Instruction
How many lines of the material contain the string "should"? Case matters. Give only the number.

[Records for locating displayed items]
::::
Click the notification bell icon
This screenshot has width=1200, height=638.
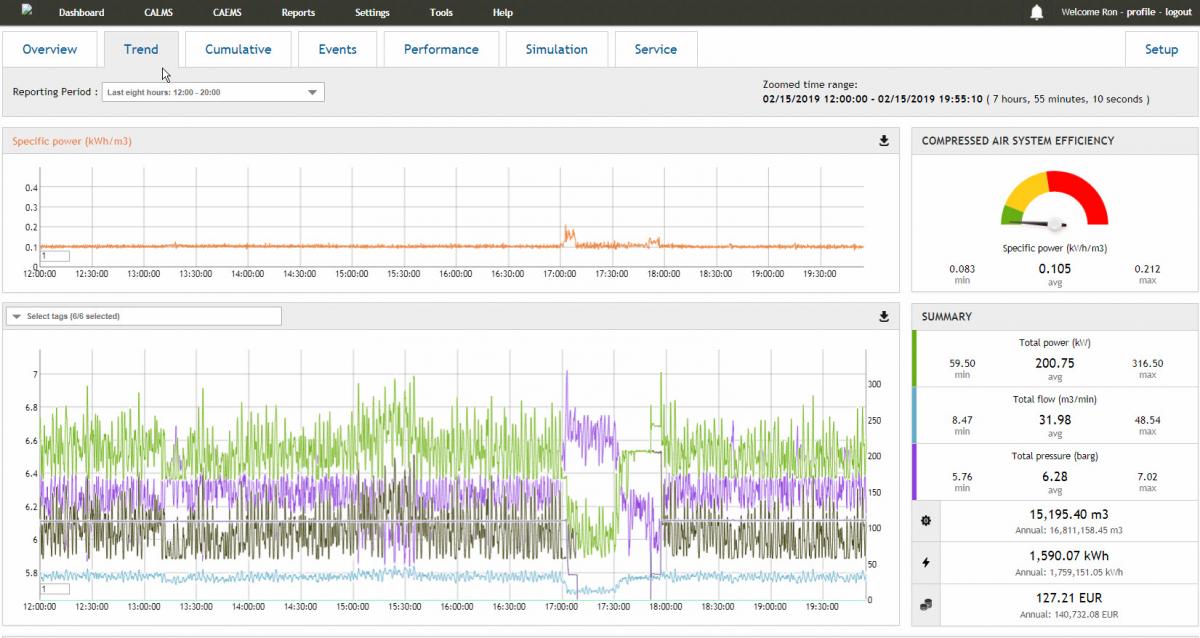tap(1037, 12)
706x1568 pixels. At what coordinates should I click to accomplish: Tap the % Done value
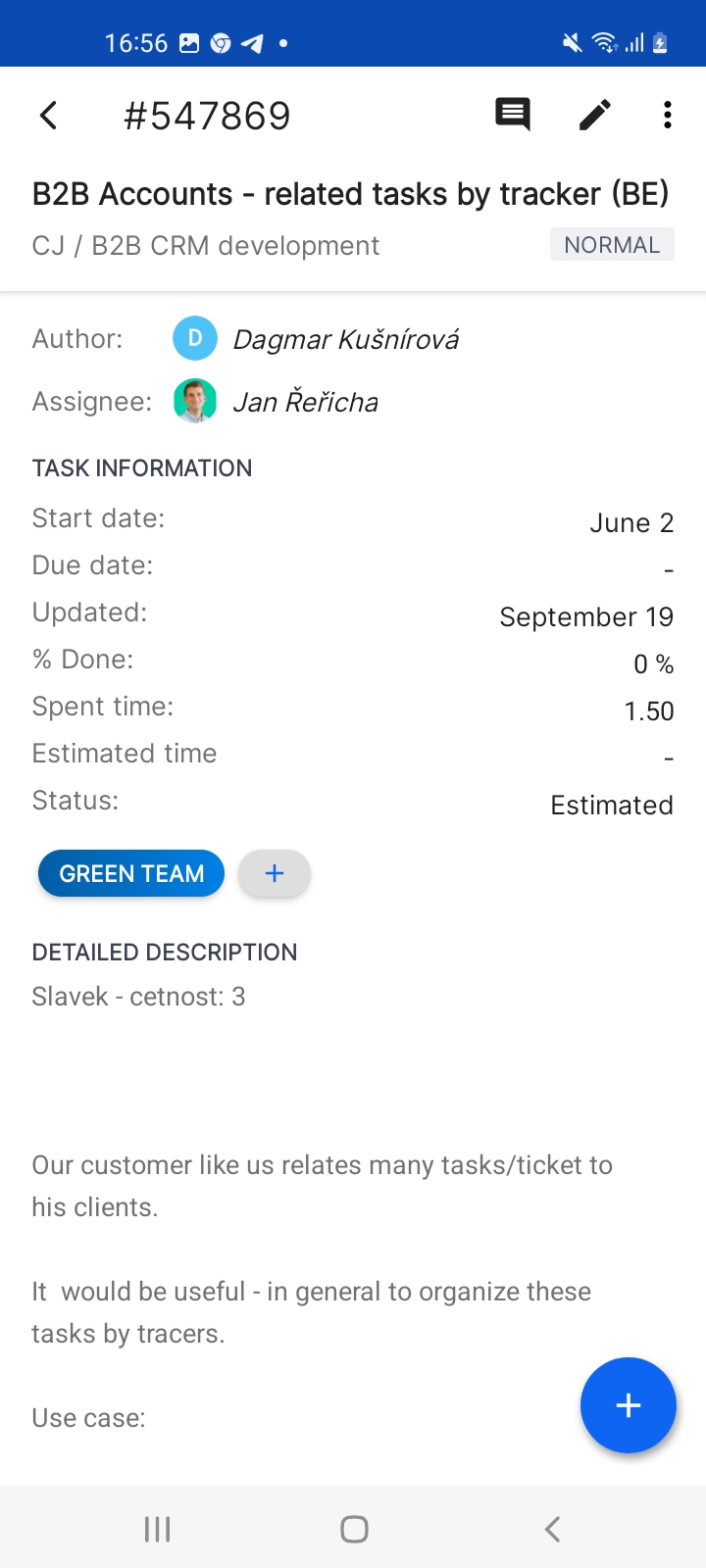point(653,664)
::::
Exercise result
1